Not tamed, not tied, not with lack of force, not lacking will, but at peace- with myself, my surroundings, everything in my life. Though I will try to change it, and continue to strive. Realizing that peace comes from within, and I don’t need to frantically keep changing my world to try to find the combination of circumstances that will suit me. Life will always be about dynamic equilibrium- but I am balance.
And so it is that I can write poetry and essays instead of accounting, for the moment, but I won’t lose the verse when I go look at what’s in the ledger. I can love, without a plan to share my life. I can stop seeking, and actually find, without losing the curiousity of the seeker and the sense of mission of the quest.
So dear friends, I leave you now to go eat some Life cereal. In the game of Life (by Milton Bradley if I’m not mistaken) there are choices and then there’s chance. The magic mix or balance between them that led you to this point is irrelevant. All that matters is that you enjoy today, whatever that means, whatever you are called to do.
The chains of your expectations need not bind you. Take off the rope you’ve used to make yourself like a cow. You are not a beast, you are a spirit. you can stay human and animal and rock and vegetable and a little part of God too. You don’t need to renounce the quest to find peace in the mission.
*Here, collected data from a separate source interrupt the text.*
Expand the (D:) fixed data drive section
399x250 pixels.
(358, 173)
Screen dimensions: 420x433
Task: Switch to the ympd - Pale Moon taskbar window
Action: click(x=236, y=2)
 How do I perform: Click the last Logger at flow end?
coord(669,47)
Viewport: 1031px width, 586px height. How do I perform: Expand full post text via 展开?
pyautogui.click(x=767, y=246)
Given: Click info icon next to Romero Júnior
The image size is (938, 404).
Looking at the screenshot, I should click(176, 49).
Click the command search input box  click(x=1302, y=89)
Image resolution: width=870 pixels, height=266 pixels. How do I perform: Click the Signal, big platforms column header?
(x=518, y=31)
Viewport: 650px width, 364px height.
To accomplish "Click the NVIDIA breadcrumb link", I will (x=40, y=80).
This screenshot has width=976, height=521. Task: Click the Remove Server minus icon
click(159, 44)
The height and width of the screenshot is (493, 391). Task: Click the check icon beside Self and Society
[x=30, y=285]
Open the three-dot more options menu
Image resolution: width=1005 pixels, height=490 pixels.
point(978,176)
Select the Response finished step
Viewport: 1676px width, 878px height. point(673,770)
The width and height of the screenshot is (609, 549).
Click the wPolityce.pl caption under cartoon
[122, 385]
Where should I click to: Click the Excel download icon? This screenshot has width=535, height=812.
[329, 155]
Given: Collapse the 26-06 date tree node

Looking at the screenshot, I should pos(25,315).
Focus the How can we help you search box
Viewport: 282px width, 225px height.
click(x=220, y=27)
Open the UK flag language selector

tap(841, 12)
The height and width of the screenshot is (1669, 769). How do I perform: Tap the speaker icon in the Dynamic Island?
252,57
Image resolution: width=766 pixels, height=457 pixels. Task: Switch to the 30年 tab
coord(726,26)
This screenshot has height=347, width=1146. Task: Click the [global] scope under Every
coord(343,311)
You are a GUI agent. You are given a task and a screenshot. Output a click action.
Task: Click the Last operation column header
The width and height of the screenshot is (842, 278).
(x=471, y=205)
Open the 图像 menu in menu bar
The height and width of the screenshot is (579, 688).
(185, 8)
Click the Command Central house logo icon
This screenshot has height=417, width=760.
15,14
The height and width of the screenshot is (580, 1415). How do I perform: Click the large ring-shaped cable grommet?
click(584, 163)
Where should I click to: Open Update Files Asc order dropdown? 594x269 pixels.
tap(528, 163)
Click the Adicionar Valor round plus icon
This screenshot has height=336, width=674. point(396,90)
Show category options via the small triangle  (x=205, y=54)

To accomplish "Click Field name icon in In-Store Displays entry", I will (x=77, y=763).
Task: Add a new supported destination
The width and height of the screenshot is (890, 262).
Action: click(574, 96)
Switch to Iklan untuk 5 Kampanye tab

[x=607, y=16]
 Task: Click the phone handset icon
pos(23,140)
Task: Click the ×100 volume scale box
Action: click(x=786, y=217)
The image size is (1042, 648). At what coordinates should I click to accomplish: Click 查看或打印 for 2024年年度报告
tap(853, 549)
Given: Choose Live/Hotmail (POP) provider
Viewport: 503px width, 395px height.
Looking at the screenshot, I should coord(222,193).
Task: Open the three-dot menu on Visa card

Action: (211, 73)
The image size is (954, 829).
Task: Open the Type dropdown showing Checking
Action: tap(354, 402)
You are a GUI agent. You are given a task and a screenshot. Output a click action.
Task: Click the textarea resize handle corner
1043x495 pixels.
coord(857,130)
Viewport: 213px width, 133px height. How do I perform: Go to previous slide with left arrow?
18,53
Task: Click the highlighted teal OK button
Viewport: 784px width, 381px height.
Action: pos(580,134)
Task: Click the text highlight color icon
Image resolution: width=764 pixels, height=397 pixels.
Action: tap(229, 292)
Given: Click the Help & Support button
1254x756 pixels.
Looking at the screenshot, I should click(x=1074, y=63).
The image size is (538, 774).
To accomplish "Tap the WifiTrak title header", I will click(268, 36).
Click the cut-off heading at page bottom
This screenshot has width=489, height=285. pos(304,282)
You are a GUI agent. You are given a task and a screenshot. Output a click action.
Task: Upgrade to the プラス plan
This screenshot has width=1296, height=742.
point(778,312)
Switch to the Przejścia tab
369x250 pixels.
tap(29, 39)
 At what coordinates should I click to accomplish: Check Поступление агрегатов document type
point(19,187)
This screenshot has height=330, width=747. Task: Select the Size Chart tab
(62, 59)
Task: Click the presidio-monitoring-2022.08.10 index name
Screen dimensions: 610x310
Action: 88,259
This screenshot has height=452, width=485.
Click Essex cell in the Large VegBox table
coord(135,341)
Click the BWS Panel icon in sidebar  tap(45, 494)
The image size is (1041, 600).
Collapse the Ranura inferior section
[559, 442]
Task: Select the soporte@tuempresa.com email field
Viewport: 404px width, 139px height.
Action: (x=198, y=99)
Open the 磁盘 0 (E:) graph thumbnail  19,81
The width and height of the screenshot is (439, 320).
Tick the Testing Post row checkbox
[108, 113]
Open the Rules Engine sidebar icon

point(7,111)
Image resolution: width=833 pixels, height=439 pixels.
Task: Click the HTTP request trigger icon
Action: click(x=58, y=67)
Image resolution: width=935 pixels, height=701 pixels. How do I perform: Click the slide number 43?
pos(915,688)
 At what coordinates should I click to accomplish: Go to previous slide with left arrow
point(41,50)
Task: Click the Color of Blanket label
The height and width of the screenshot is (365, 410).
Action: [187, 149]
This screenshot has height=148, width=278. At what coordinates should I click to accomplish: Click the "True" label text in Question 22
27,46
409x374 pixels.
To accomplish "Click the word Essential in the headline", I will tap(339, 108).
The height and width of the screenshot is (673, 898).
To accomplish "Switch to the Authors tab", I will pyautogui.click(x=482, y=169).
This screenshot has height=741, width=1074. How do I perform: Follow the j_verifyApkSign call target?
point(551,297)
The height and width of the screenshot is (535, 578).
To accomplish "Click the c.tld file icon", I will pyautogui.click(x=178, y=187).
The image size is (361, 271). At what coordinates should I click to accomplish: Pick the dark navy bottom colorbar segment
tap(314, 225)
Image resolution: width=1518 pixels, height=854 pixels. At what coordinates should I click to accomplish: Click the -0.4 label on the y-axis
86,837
Maybe peace is more wild than any of those things, the peace of love:
It bears all things, believes in all things, hopes all things, endures all things. Love never ends. St Paul
Love was the answer to all of your questions. Your soul was thirsty for communion with God. And now that you’ve found yourself, found Him(Her) in you, the story is so far from ending. The action is anything but over. bu rejoice, for you’ve finally found your freedom. The battle in your soul is over, and you will bring peace instead of violence to all that surrounds you. There is no such thing as freedom without uncertainty, and no possibility of knowing mystery without love. So live, and love, and let the journey go on, though you’ve finally found the stillness. And finally, no ties bind you.